[Saved entries]
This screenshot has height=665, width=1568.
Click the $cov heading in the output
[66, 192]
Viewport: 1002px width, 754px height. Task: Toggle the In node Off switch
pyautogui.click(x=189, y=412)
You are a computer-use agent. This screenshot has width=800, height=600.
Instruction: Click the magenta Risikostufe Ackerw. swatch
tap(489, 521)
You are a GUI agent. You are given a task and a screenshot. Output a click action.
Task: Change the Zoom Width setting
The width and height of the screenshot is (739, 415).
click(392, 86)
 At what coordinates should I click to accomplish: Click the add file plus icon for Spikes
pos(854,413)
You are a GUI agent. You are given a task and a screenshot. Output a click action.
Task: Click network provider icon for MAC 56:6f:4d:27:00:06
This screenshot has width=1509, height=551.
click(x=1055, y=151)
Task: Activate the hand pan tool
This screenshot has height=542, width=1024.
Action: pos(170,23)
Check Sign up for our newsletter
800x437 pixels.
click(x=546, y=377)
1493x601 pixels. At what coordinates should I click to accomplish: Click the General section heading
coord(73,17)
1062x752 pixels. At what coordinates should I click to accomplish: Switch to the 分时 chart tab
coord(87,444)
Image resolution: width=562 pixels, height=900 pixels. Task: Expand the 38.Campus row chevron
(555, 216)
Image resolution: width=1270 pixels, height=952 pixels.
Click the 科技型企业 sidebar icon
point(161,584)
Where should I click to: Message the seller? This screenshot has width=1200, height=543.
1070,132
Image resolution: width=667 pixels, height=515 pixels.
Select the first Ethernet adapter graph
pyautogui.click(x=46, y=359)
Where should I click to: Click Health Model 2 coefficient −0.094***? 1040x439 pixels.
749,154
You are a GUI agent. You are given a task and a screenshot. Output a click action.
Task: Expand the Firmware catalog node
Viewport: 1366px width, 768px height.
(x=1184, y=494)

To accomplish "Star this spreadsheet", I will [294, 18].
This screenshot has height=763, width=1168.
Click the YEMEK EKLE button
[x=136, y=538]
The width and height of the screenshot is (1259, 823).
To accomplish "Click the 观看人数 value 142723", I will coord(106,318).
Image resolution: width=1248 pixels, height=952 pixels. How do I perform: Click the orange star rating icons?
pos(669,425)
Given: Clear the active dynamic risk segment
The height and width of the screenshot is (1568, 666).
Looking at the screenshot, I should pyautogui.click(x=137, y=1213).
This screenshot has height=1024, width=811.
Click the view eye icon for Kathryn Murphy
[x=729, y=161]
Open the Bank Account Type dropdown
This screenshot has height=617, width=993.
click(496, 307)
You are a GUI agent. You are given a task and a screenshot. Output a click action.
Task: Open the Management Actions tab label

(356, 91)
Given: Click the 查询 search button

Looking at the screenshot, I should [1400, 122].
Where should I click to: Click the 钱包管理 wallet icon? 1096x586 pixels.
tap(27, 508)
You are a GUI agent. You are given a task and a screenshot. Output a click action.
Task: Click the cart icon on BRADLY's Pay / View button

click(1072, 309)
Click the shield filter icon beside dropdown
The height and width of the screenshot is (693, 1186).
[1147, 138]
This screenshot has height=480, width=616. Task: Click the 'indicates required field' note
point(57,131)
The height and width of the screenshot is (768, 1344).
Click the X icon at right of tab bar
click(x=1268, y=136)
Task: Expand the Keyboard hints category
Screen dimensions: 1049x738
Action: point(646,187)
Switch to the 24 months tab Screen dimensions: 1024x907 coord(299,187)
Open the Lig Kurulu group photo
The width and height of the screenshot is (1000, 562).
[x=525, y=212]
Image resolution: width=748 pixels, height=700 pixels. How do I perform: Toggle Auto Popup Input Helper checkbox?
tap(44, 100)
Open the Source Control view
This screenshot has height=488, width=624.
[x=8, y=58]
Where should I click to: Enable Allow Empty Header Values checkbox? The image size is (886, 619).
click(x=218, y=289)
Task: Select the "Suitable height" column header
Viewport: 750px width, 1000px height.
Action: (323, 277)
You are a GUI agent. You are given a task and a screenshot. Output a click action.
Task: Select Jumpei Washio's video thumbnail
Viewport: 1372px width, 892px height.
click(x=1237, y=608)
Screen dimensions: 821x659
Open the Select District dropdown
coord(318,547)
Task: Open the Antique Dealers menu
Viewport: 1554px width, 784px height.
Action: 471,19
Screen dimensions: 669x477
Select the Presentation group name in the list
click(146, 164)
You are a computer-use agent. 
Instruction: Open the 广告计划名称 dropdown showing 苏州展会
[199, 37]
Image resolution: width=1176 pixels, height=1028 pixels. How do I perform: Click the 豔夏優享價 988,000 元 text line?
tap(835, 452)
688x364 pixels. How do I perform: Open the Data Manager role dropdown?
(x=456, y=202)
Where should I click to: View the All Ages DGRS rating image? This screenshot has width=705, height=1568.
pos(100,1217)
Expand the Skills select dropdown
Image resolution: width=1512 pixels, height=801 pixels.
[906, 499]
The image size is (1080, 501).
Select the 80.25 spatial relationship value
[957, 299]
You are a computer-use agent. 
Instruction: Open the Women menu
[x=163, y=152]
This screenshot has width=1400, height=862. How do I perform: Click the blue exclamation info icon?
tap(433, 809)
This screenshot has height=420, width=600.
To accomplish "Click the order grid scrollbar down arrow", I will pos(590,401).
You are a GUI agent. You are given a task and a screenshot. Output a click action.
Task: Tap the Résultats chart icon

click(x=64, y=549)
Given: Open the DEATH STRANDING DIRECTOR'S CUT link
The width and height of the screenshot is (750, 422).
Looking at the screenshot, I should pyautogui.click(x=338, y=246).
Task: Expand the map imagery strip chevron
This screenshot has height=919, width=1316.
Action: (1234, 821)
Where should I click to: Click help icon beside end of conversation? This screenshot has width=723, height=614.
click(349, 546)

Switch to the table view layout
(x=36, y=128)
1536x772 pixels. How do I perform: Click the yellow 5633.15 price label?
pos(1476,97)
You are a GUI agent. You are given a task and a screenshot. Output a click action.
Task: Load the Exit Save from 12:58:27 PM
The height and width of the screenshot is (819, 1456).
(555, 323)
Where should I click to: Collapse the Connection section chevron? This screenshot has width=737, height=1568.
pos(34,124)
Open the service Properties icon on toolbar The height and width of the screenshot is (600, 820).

(ACTIVITY):
Transcribe every record above so that nothing differs from the original.

(RESPONSE BOX):
This screenshot has height=665, width=1568.
Click the $cov heading in the output
[66, 192]
Viewport: 1002px width, 754px height. Task: Toggle the In node Off switch
pyautogui.click(x=189, y=412)
You are a computer-use agent. This screenshot has width=800, height=600.
Instruction: Click the magenta Risikostufe Ackerw. swatch
tap(489, 521)
You are a GUI agent. You are given a task and a screenshot. Output a click action.
Task: Change the Zoom Width setting
The width and height of the screenshot is (739, 415).
click(392, 86)
 At what coordinates should I click to accomplish: Click the add file plus icon for Spikes
pos(854,413)
You are a GUI agent. You are given a task and a screenshot. Output a click action.
Task: Click network provider icon for MAC 56:6f:4d:27:00:06
This screenshot has width=1509, height=551.
click(x=1055, y=151)
Task: Activate the hand pan tool
This screenshot has height=542, width=1024.
Action: pos(170,23)
Check Sign up for our newsletter
800x437 pixels.
click(x=546, y=377)
1493x601 pixels. At what coordinates should I click to accomplish: Click the General section heading
coord(73,17)
1062x752 pixels. At what coordinates should I click to accomplish: Switch to the 分时 chart tab
coord(87,444)
Image resolution: width=562 pixels, height=900 pixels. Task: Expand the 38.Campus row chevron
(555, 216)
Image resolution: width=1270 pixels, height=952 pixels.
Click the 科技型企业 sidebar icon
point(161,584)
Where should I click to: Message the seller? This screenshot has width=1200, height=543.
1070,132
Image resolution: width=667 pixels, height=515 pixels.
Select the first Ethernet adapter graph
pyautogui.click(x=46, y=359)
Where should I click to: Click Health Model 2 coefficient −0.094***? 1040x439 pixels.
749,154
You are a GUI agent. You are given a task and a screenshot. Output a click action.
Task: Expand the Firmware catalog node
Viewport: 1366px width, 768px height.
(x=1184, y=494)

To accomplish "Star this spreadsheet", I will [294, 18].
This screenshot has height=763, width=1168.
Click the YEMEK EKLE button
[x=136, y=538]
The width and height of the screenshot is (1259, 823).
To accomplish "Click the 观看人数 value 142723", I will coord(106,318).
Image resolution: width=1248 pixels, height=952 pixels. How do I perform: Click the orange star rating icons?
pos(669,425)
Given: Clear the active dynamic risk segment
The height and width of the screenshot is (1568, 666).
Looking at the screenshot, I should pyautogui.click(x=137, y=1213).
This screenshot has height=1024, width=811.
Click the view eye icon for Kathryn Murphy
[x=729, y=161]
Open the Bank Account Type dropdown
This screenshot has height=617, width=993.
click(496, 307)
You are a GUI agent. You are given a task and a screenshot. Output a click action.
Task: Open the Management Actions tab label

(356, 91)
Given: Click the 查询 search button

Looking at the screenshot, I should [1400, 122].
Where should I click to: Click the 钱包管理 wallet icon? 1096x586 pixels.
tap(27, 508)
You are a GUI agent. You are given a task and a screenshot. Output a click action.
Task: Click the cart icon on BRADLY's Pay / View button

click(1072, 309)
Click the shield filter icon beside dropdown
The height and width of the screenshot is (693, 1186).
[1147, 138]
This screenshot has height=480, width=616. Task: Click the 'indicates required field' note
point(57,131)
The height and width of the screenshot is (768, 1344).
Click the X icon at right of tab bar
click(x=1268, y=136)
Task: Expand the Keyboard hints category
Screen dimensions: 1049x738
Action: point(646,187)
Switch to the 24 months tab Screen dimensions: 1024x907 coord(299,187)
Open the Lig Kurulu group photo
The width and height of the screenshot is (1000, 562).
[x=525, y=212]
Image resolution: width=748 pixels, height=700 pixels. How do I perform: Toggle Auto Popup Input Helper checkbox?
tap(44, 100)
Open the Source Control view
This screenshot has height=488, width=624.
[x=8, y=58]
Where should I click to: Enable Allow Empty Header Values checkbox? The image size is (886, 619).
click(x=218, y=289)
Task: Select the "Suitable height" column header
Viewport: 750px width, 1000px height.
Action: (323, 277)
You are a GUI agent. You are given a task and a screenshot. Output a click action.
Task: Select Jumpei Washio's video thumbnail
Viewport: 1372px width, 892px height.
click(x=1237, y=608)
Screen dimensions: 821x659
Open the Select District dropdown
coord(318,547)
Task: Open the Antique Dealers menu
Viewport: 1554px width, 784px height.
Action: 471,19
Screen dimensions: 669x477
Select the Presentation group name in the list
click(146, 164)
You are a computer-use agent. 
Instruction: Open the 广告计划名称 dropdown showing 苏州展会
[199, 37]
Image resolution: width=1176 pixels, height=1028 pixels. How do I perform: Click the 豔夏優享價 988,000 元 text line?
tap(835, 452)
688x364 pixels. How do I perform: Open the Data Manager role dropdown?
(x=456, y=202)
Where should I click to: View the All Ages DGRS rating image? This screenshot has width=705, height=1568.
pos(100,1217)
Expand the Skills select dropdown
Image resolution: width=1512 pixels, height=801 pixels.
[906, 499]
The image size is (1080, 501).
Select the 80.25 spatial relationship value
[957, 299]
You are a computer-use agent. 
Instruction: Open the Women menu
[x=163, y=152]
This screenshot has width=1400, height=862. How do I perform: Click the blue exclamation info icon?
tap(433, 809)
This screenshot has height=420, width=600.
To accomplish "Click the order grid scrollbar down arrow", I will pos(590,401).
You are a GUI agent. You are given a task and a screenshot. Output a click action.
Task: Tap the Résultats chart icon

click(x=64, y=549)
Given: Open the DEATH STRANDING DIRECTOR'S CUT link
The width and height of the screenshot is (750, 422).
Looking at the screenshot, I should pyautogui.click(x=338, y=246).
Task: Expand the map imagery strip chevron
This screenshot has height=919, width=1316.
Action: (1234, 821)
Where should I click to: Click help icon beside end of conversation? This screenshot has width=723, height=614.
click(349, 546)

Switch to the table view layout
(x=36, y=128)
1536x772 pixels. How do I perform: Click the yellow 5633.15 price label?
pos(1476,97)
You are a GUI agent. You are given a task and a screenshot. Output a click action.
Task: Load the Exit Save from 12:58:27 PM
The height and width of the screenshot is (819, 1456).
(555, 323)
Where should I click to: Collapse the Connection section chevron? This screenshot has width=737, height=1568.
pos(34,124)
Open the service Properties icon on toolbar The height and width of the screenshot is (600, 820).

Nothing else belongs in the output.